What is required >>
Only the lines from the one with "Click the right Oxford Instruments logo" through the end of the data below belong in the answer, restated word for word, pictures excluded.

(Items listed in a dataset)
Content starts

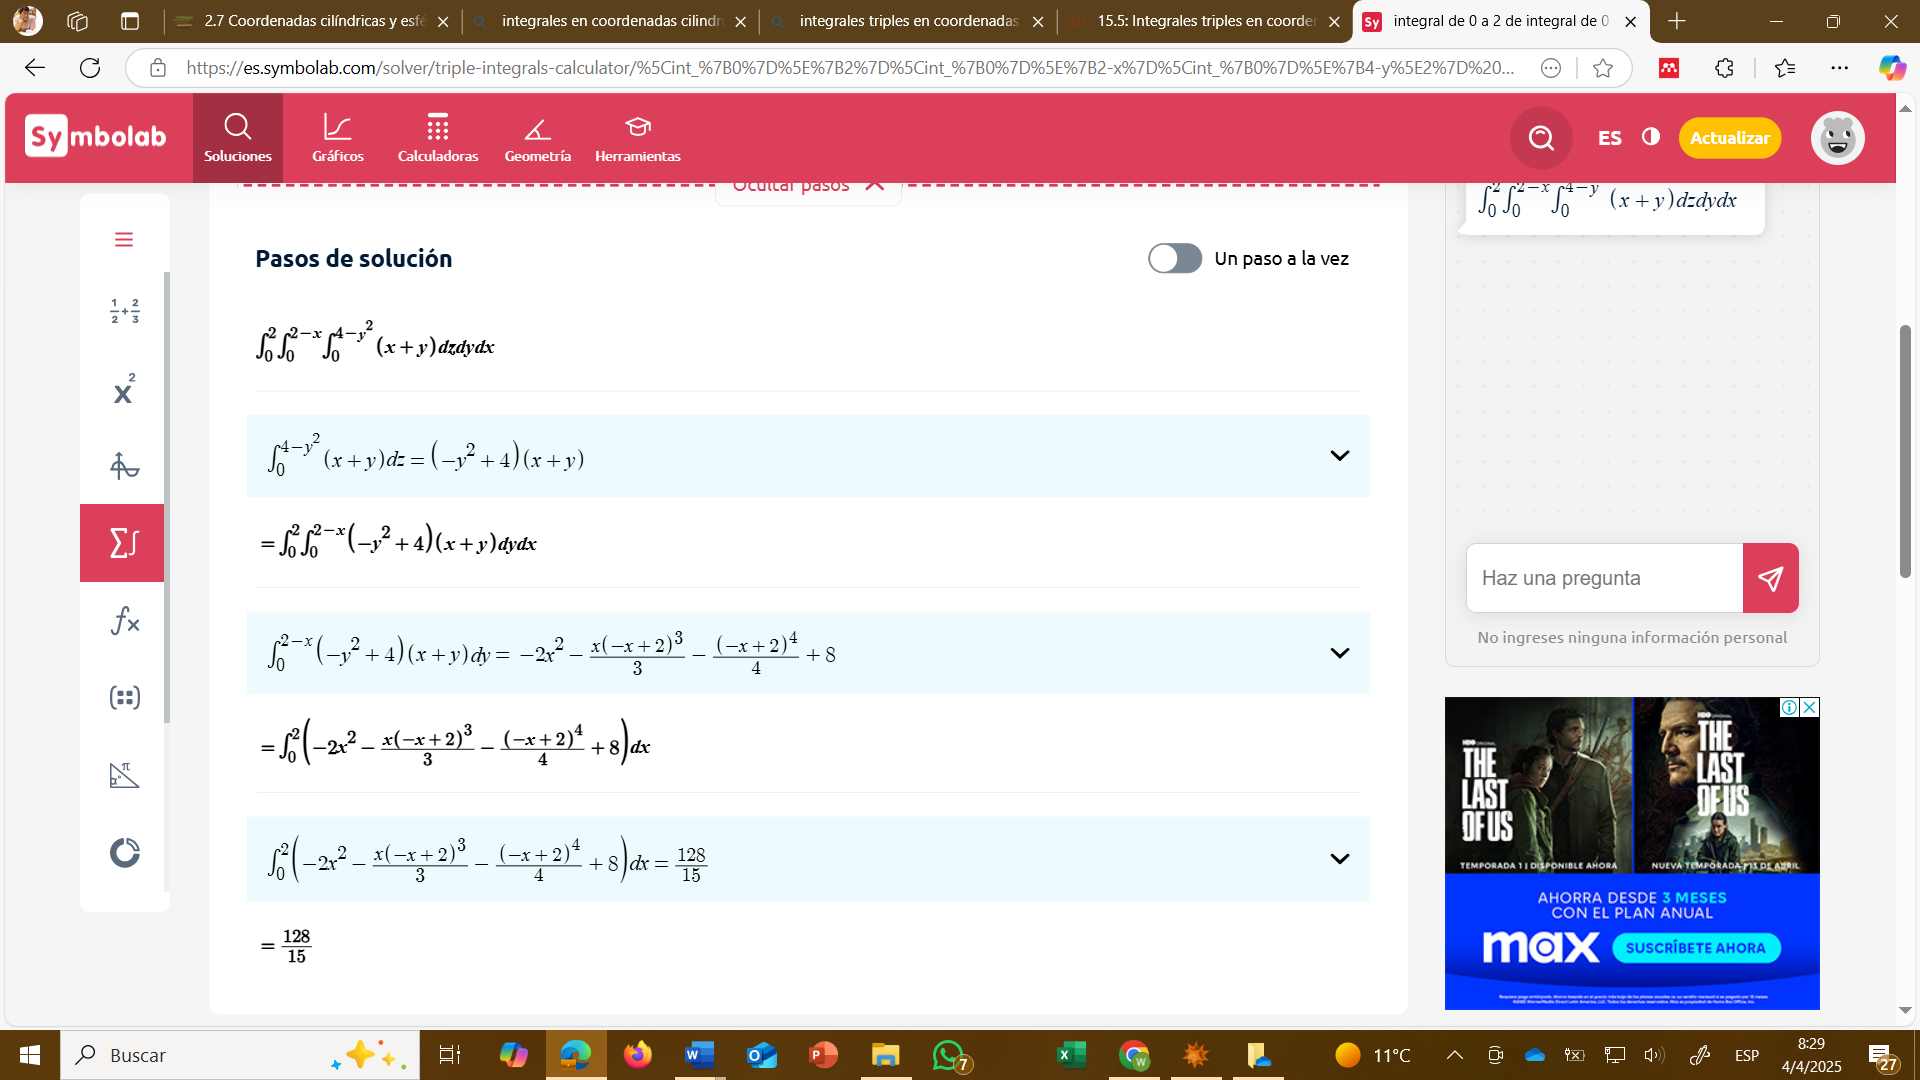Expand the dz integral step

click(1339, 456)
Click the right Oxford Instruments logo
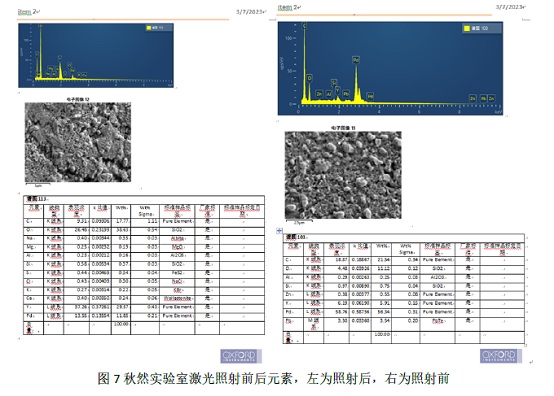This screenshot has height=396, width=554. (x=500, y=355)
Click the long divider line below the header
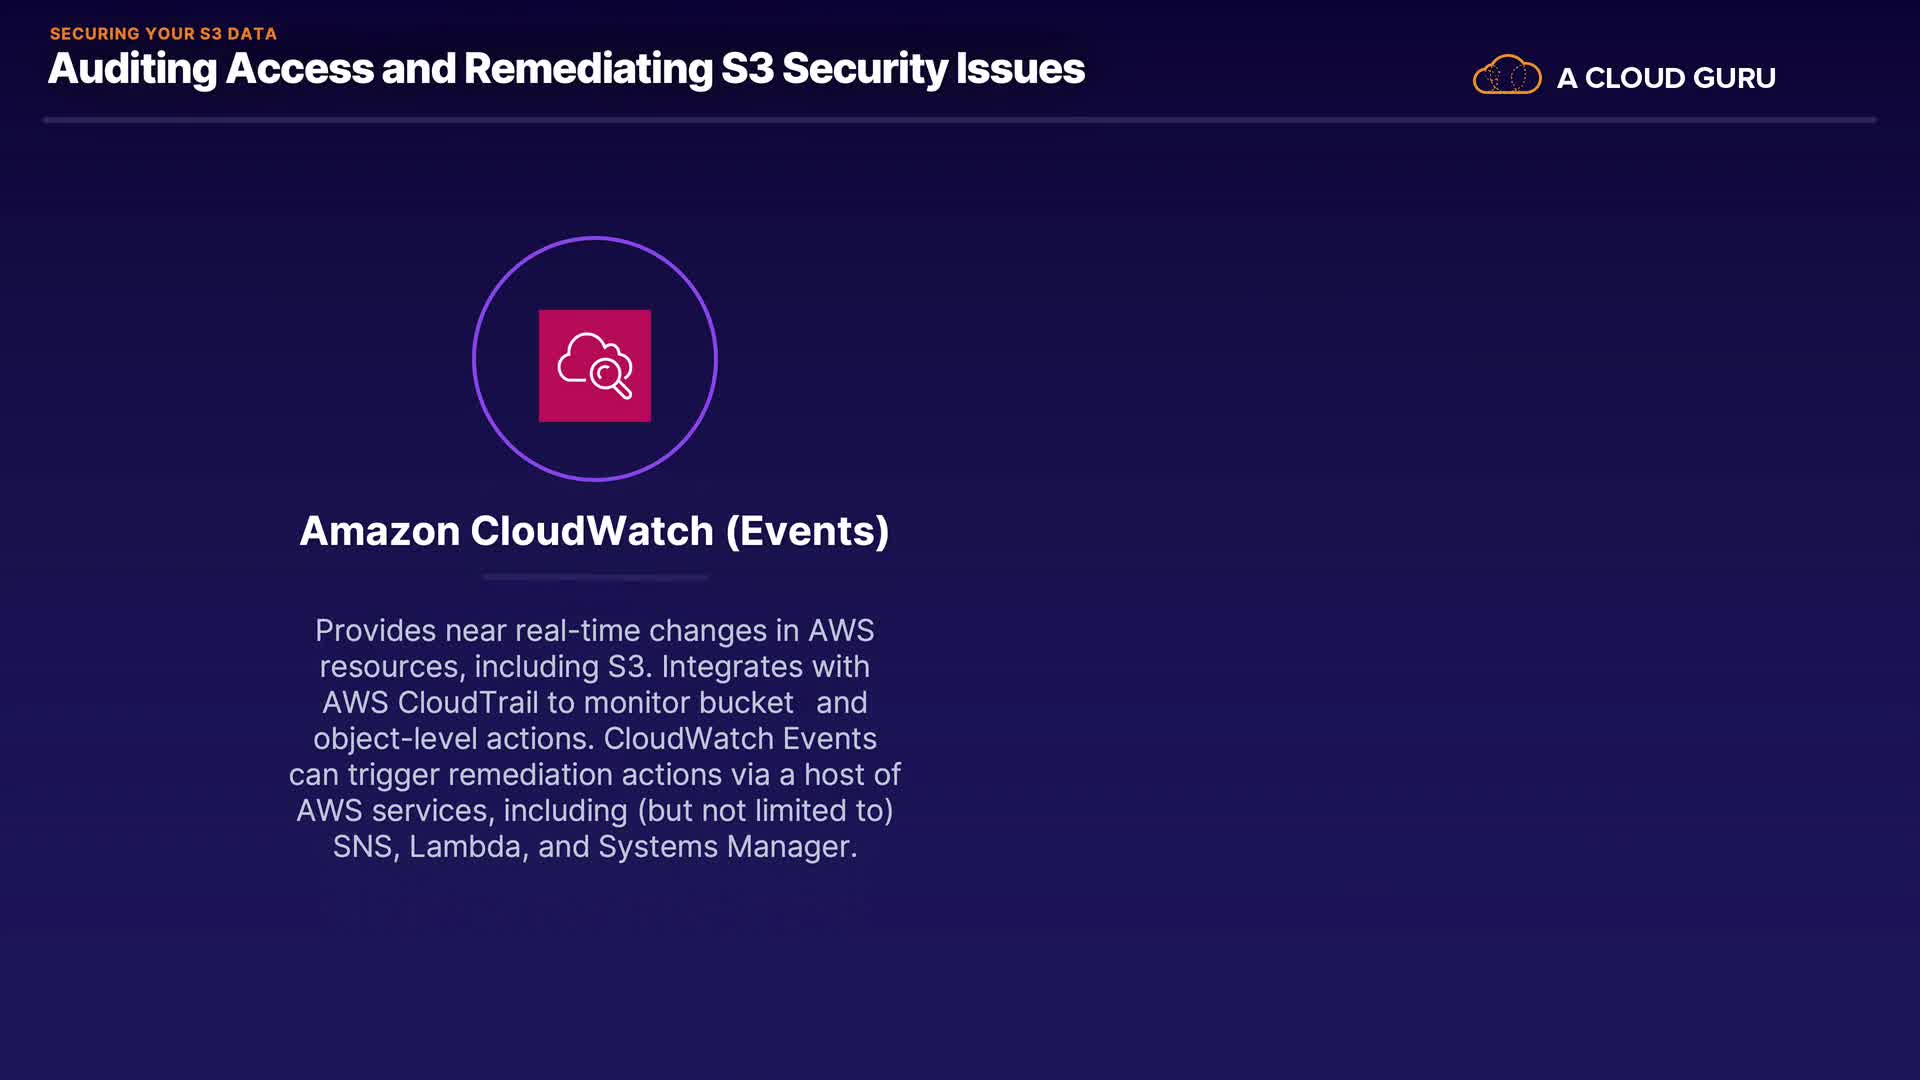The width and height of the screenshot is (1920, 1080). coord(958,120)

Content ends

Task output >>
Click the right Oxford Instruments logo
This screenshot has height=396, width=554. (x=500, y=355)
Click the long divider line below the header
The width and height of the screenshot is (1920, 1080). coord(958,120)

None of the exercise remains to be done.